At the Geekwire summit on Tuesday, Amazon worldwide consumer CEO Jeff Wilke seemed to hint that their second headquarters won’t be located in the Pacific Northwest. But officially, Amazon maintains that’s not the case.
“We will give serious consideration to every HQ2 proposal we receive from across North America,” said Amazon spokesperson Adam Sedo, “including from communities across the Pacific Northwest.”
Two separate efforts to keep the headquarters in the area are underway, one from King and Snohomish counties and the other from Tacoma and the south Sound.
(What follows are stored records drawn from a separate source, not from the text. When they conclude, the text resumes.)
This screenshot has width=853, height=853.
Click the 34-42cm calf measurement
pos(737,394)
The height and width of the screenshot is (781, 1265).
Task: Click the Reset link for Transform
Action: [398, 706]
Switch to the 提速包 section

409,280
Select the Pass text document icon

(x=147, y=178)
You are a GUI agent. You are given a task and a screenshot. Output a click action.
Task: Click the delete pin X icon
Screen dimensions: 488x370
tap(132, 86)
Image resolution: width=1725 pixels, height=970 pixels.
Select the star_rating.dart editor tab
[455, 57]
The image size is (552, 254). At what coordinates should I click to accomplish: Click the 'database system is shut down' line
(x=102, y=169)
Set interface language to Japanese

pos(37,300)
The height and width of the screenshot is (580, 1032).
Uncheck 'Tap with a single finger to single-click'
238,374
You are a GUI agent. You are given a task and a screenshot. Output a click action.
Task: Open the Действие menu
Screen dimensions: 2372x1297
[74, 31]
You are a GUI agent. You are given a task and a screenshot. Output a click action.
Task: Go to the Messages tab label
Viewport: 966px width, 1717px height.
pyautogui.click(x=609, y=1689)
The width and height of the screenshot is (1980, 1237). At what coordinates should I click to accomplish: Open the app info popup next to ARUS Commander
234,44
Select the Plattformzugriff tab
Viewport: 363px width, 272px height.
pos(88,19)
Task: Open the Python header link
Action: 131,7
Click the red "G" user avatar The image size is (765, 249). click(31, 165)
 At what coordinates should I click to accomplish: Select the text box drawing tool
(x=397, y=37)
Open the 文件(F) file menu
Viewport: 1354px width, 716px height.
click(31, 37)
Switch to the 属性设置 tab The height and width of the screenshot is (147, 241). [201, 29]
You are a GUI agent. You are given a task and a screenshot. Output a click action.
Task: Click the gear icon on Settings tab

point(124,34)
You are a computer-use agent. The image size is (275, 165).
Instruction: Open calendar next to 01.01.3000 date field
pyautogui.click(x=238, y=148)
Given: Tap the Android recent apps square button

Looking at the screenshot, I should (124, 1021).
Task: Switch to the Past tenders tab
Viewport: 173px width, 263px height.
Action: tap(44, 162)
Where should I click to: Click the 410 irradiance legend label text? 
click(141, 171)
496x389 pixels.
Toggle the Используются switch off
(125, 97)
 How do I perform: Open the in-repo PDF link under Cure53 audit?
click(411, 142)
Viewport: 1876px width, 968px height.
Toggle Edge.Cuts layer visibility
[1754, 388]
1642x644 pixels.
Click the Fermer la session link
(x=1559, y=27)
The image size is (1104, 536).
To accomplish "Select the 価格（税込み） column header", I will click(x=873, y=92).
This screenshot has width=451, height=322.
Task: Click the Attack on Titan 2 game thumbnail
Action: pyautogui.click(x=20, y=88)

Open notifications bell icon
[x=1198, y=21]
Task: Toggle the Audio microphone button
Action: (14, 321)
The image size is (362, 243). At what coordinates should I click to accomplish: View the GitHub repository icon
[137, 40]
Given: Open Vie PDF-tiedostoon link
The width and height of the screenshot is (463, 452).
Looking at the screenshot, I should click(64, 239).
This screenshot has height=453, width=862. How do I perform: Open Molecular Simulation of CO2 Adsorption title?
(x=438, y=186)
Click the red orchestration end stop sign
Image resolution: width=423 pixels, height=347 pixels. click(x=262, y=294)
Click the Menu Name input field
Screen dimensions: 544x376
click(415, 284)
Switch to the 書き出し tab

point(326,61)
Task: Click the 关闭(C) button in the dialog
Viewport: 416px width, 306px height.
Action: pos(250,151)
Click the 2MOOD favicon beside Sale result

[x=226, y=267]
A King County spokesperson directed Curbed Seattle to Amazon for comment.
“Not everybody wants to live in the Northwest,” said Wilke during an onstage interview. “It’s been terrific for me and my family, but I think we may find another location allows us to recruit a different collection of employees.”
Could’ve fooled Amazon of four years ago, who produced a video singing “outdoorsy” Seattle’s praises for recruitment purposes (“Everybody runs! Everybody does Crossfit!”), giving away the local secret that it actually doesn’t rain that much.
Still, a major consideration for the second headquarters is the ability to attract a talent pool—and Amazon already has access to Seattle-area tech talent.
Wilke’s words could be worrisome for some. Since the second-headquarters announcement, many have been keen to keep Amazon around. That includes city councilor Bruce Harrell during his brief stint as interim mayor, when he signed an executive order directing the city to bid. “Amazon’s decision to launch and grow here has brought tremendous benefits and real challenges,” said now-interim mayor Tim Burgess presenting his city budget. Business groups jumped to defend Amazon—although they hadn’t asked for it—against Seattle’s business environment.
But not everyone wants Amazon to live in the Northwest, either. The company’s HQ2 announcement stirred up already tense feelings about their presence in Seattle, summed up in the extremely direct Crosscut headline, “Amazon earned Seattle’s hostility.”